▶ **EXERCISE**: Transcribe exactly the lines from the one containing "Given: Open Prospect" through the end of the data, both included. Leave out pictures.

▶ **INFORMATION SUPPLIED**:

----------------

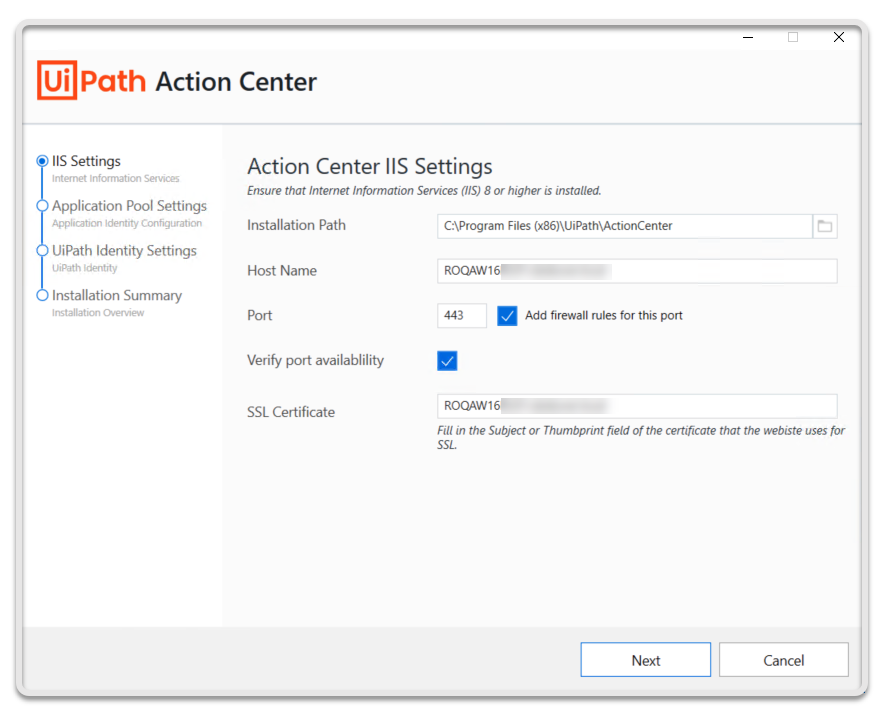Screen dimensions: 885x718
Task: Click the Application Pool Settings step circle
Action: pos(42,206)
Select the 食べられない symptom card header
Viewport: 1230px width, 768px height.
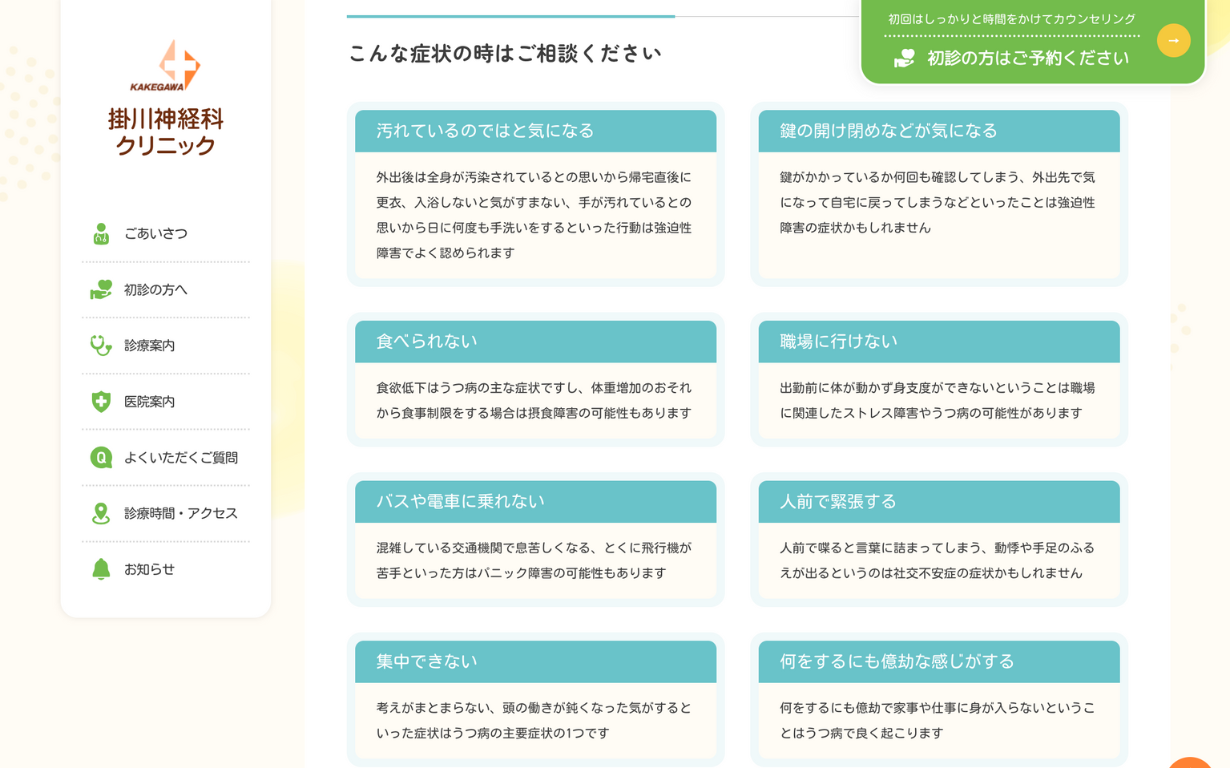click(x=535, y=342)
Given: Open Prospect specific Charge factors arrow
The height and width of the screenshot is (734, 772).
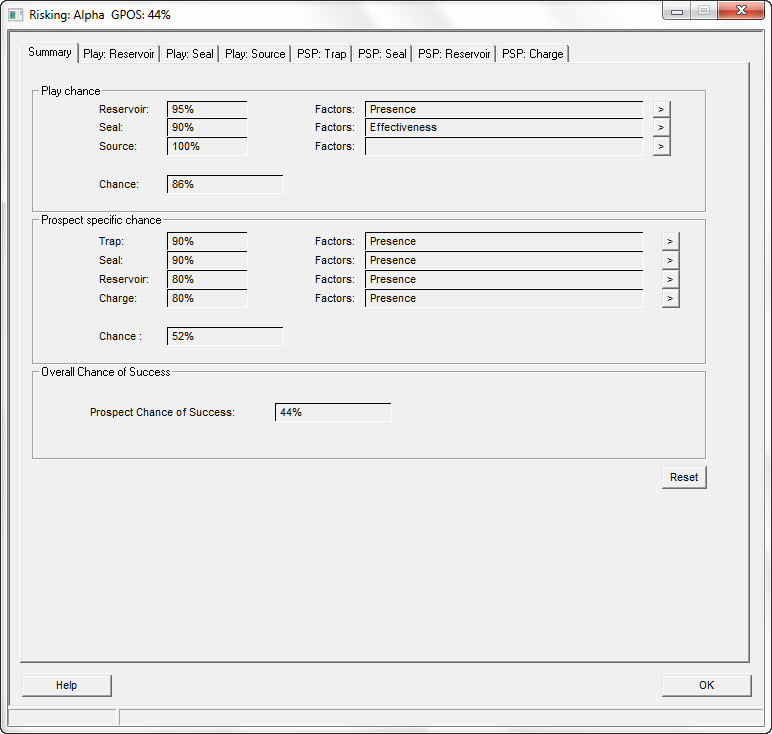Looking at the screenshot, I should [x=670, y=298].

----------------

▶ **ANSWER SPACE**:
Given: Open Prospect specific Charge factors arrow
The height and width of the screenshot is (734, 772).
Looking at the screenshot, I should [x=670, y=298].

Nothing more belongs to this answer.